** Opening RECORDS TO PROCESS block **
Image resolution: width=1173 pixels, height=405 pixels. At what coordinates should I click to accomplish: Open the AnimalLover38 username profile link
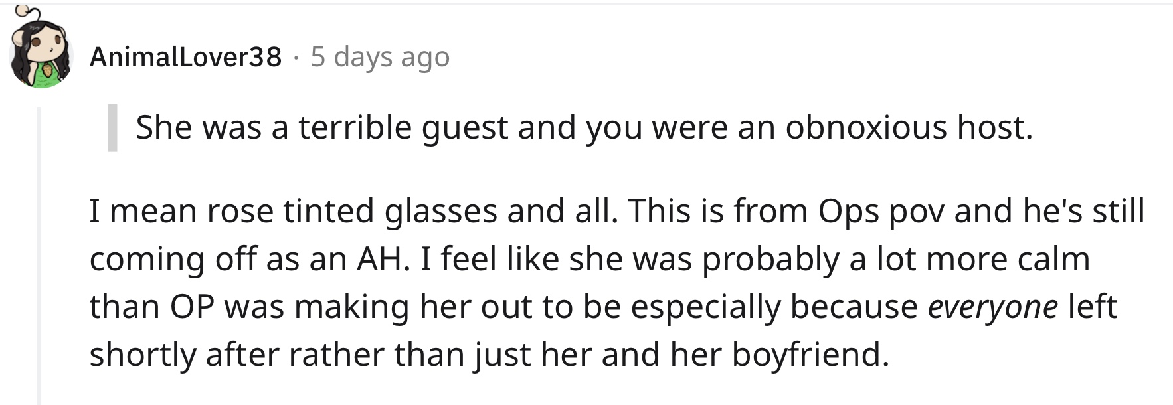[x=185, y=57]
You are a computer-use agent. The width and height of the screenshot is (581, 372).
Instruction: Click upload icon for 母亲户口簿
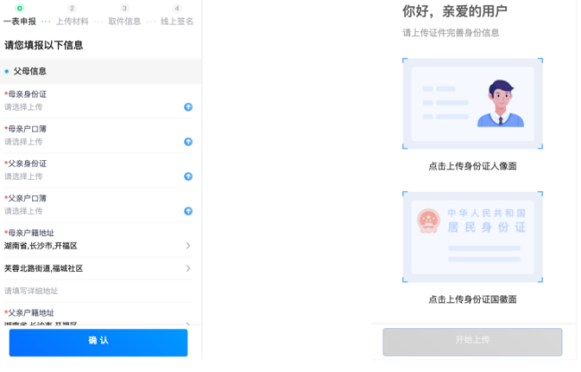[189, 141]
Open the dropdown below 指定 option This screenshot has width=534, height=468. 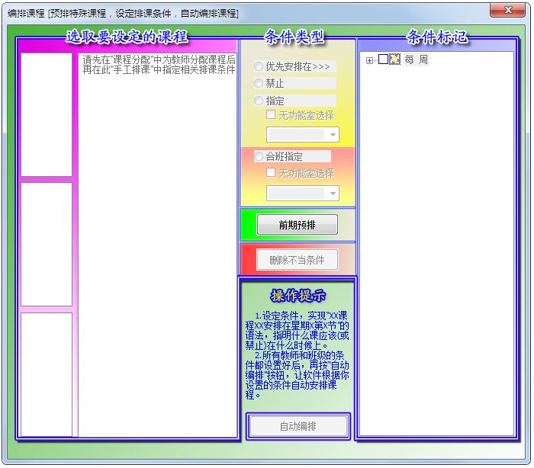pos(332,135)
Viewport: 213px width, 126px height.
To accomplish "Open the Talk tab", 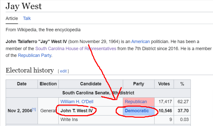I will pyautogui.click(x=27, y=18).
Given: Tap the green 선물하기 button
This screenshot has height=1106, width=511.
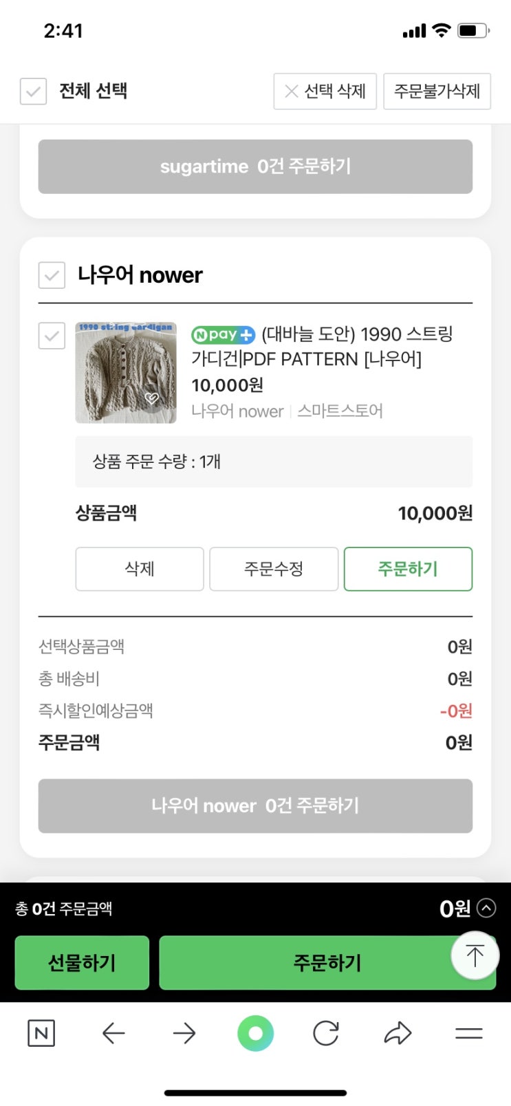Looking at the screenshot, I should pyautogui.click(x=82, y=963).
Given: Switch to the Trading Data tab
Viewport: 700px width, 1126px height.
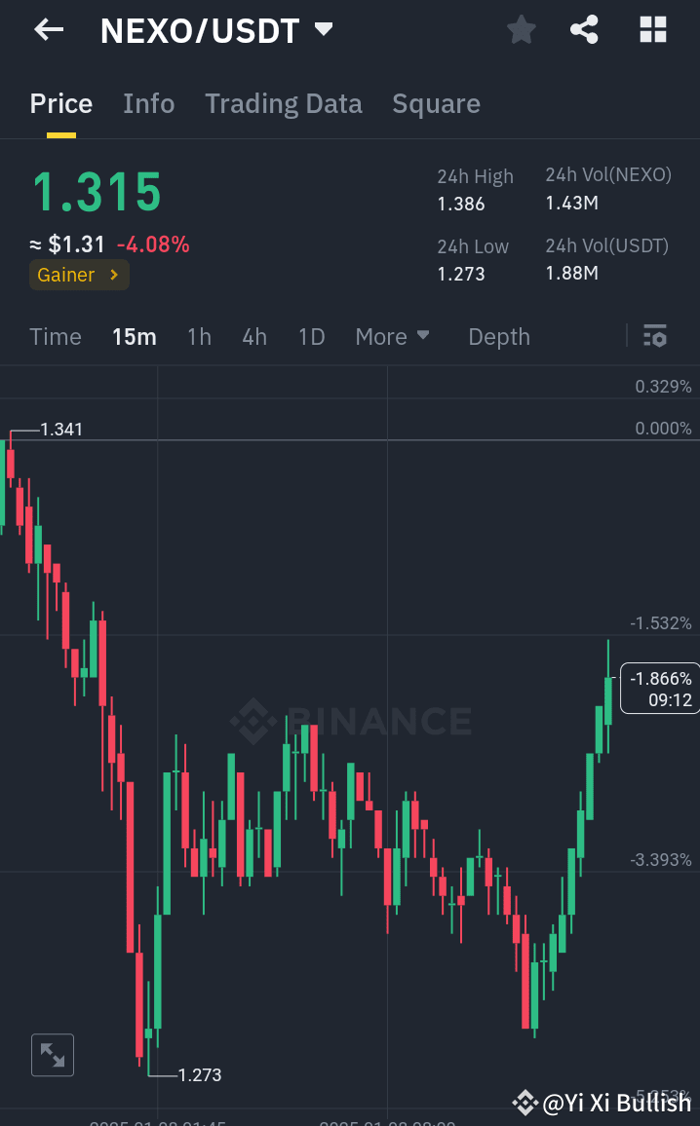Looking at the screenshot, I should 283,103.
** Closing RECORDS TO PROCESS block **
*DIRECTIONS FOR THIS TASK*:
Search the material for "Given" and copy each matching line.

*WRITTEN REPLY*:
Given: Tap the green 선물하기 button
Given: Switch to the Trading Data tab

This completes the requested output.